What to work on:
[A] According to the article on plastic in bottled water, what percentage of the tested samples contained plastic?
[B] Carry on writing the article about plastic in bottled water, picking up after its final sentence.
Document extract below:
Miami: The top leading brands of bottled water have been found contaminated with minute plastic particles, likely being seeped in during their packaging process, said a major study that published across nine countries on Wednesday. Plastic was found in 93 percent of the tested samples, that included brands Aqua, Aquafina, Dasani, Evian, Nestle Pure Life and San Pellegrino.
“Widespread contamination with plastic was found in the study, led by microplastic researcher Sherri Mason of the State University of New York at Fredonia,” according to a summary released by Orb Media, a US-based non-profit media collective. Where researchers had tested 250 bottles of water in Brazil, China, India, Indonesia, Kenya, Lebanon, Mexico, Thailand, and the United States.
The pollutants found in water had polypropylene, nylon, and polyethene terephthalate (PET) particles, used to make bottle caps. “65 percent of the particles we found were actually fragments and not fibres,” Mason told AFP.
End of Document extract.
Stored data below:
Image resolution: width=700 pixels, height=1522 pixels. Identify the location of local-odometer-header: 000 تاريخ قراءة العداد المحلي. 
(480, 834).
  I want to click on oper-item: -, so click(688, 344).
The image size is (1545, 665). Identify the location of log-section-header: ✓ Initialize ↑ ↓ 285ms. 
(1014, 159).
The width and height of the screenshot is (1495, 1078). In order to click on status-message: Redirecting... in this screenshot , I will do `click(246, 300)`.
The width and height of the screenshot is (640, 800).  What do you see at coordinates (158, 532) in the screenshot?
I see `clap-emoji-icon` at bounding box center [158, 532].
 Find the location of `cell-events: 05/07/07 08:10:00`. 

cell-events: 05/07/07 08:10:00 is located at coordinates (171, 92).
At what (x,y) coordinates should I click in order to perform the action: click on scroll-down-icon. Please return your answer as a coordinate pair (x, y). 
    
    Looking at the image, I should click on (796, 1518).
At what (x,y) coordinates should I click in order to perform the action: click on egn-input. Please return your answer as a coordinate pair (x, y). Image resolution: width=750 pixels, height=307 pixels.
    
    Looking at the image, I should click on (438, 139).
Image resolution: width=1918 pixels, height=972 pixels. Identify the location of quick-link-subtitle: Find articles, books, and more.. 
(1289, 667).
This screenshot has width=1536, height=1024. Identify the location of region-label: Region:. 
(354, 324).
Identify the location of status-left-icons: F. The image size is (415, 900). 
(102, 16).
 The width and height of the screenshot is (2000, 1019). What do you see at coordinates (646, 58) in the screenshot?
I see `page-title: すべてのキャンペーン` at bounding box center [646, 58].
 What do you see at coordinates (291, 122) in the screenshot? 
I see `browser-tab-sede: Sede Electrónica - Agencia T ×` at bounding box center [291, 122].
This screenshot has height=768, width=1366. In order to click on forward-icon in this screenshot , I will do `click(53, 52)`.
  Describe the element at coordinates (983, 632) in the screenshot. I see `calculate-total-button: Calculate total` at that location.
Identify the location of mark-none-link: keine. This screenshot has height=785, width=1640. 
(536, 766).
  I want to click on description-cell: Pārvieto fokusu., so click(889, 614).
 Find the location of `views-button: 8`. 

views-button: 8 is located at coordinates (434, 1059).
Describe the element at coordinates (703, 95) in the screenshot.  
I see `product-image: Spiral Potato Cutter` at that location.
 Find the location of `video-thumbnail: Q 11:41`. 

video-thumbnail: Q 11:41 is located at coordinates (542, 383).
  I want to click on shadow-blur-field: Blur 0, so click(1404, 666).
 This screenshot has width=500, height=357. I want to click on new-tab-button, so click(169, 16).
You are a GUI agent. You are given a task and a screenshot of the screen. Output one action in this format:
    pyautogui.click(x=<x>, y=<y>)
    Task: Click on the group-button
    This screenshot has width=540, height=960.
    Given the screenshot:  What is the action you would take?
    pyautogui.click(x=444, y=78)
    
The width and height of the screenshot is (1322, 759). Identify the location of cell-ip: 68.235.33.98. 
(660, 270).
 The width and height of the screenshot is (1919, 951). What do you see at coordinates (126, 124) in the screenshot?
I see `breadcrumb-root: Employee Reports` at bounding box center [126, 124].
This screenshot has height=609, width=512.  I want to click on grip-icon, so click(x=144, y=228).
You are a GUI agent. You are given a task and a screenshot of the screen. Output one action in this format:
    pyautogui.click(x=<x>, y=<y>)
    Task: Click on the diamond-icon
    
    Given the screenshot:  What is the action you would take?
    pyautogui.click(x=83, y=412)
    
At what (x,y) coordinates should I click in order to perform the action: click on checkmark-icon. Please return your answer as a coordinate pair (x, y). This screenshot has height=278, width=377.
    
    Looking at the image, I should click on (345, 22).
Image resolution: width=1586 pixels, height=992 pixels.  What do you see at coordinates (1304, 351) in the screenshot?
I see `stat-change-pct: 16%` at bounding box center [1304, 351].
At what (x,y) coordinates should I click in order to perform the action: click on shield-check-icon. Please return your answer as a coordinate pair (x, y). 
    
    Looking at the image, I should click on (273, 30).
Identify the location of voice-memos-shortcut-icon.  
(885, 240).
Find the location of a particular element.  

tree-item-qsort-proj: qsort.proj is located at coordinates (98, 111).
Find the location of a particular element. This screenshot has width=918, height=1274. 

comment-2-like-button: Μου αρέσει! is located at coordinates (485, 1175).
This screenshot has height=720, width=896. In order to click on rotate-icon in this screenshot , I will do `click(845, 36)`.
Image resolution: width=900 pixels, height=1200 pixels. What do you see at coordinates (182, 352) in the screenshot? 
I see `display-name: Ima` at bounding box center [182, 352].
End of Stored data.
Responses to the tasks:
[A] 93 percent

[B]
“I think it is coming through the process of bottling the water. I think that most of the plastic that we are seeing is coming from the bottle itself, it is coming from the cap, it is coming from the industrial process of bottling the water.”
Particle concentration ranged from “zero to more than 10,000 likely plastic particles in a single bottle,” said the report.
Other brands such as Bisleri, Epura, Gerolsteiner, Minalba and Wahaha, were also tested to be contaminated. While throwing light on these particles’ effect on health, Mason said “There are connections to increases in certain kinds of cancer to lower sperm count to increases in conditions like ADHD and autism.”
“We know that they are connected to these synthetic chemicals in the environment and we know that plastics are providing kind of a means to get those chemicals into our bodies.” Previous research by Orb Media has found plastic particles in tap water, too, but on a smaller scale. “Tap water, by and large, is much safer than bottled water,” said Mason.
The chief policy officer for North America at Oceana, Jacqueline Savitz, said the study provides more evidence that the society must give up using plastic water bottles. “We know plastics are building-up in marine animals, and this means we too are being exposed, some of us, every day. It’s more urgent now than ever before to make plastic water bottles a thing of the past,” she said.